Cinematography is the technique of photographing motion pictures. The art of cinematography involves working with three distinct sets of tools: the camera, the film, and the lighting. We can make useful distinctions among cinematography, mise en scène, and editing. Whereas mise en scène involves the arrangement of details in front of the camera, cinematography involves the act of capturing this arrangement on film. The result of this process is a set of shots that can be cut together in the process of editing. Although these distinctions are not always clear-cut, cinematography is one of the major components of a film’s visual style, playing a powerful role in shaping the spectator’s experience of cinematic time and space.
The Basic Tools Of Cinematography
In the area of camerawork, the cinematographer can shape the appearance of an image in several ways. For instance, a lens with a short focal length captures a wide angle of view, while a lens with a long focal length (also known as a telephoto lens) captures a narrower angle of view. The resulting images have distinctive characteristics. It is often said that a telephoto lens “flattens” the image, while a wide-angle lens will produce more apparent depth. In Michelangelo Antonioni’s Red Desert (1964), cinematographer Carlo Di Palma alternates between wide-angle and telephoto lenses to produce a disorienting sense of space, shifting back and forth between flatness and depth.
Each lens is also equipped with an iris, or aperture. By opening the aperture, a cinematographer can allow more light to hit the film. The size of the aperture is one of the most important factors in manipulating depth of field, the range of distance in which objects are in acceptable focus. Opening the aperture decreases depth of field; closing the aperture increases it. In Orson Welles’s Citizen Kane (1941), cinematographer Gregg Toland uses an array of techniques, including a narrow aperture, to produce deep-focus images, allowing the spectator to see both the foreground and the background in sharp focus.

(Task prompt): According to the cinematography text, what happens to depth of field when the aperture is opened?

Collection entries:
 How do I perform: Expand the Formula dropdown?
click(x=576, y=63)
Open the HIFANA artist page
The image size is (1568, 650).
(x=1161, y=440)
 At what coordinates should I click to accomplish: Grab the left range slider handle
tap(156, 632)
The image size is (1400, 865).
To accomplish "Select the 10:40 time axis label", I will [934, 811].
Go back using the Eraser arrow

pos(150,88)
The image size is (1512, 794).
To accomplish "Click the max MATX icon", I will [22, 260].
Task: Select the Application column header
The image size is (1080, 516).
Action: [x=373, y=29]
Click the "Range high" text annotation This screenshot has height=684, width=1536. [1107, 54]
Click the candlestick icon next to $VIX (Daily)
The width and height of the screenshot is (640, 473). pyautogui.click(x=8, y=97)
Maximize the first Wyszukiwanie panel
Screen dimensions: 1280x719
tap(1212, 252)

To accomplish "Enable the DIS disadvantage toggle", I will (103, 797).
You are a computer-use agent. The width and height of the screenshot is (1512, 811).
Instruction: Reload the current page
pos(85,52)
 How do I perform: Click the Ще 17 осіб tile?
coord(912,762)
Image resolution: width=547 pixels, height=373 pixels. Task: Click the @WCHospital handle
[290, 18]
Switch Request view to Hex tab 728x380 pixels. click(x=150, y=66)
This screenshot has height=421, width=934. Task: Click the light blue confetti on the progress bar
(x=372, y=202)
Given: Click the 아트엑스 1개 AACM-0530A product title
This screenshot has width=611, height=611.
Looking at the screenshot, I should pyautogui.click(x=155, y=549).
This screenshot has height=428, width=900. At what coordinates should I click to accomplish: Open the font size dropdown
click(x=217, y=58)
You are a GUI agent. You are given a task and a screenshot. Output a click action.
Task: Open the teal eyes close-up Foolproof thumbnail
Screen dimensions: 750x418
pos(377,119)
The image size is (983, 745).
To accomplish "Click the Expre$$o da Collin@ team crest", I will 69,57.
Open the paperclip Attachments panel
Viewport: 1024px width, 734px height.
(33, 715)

(Exercise solution): Opening the aperture decreases depth of field.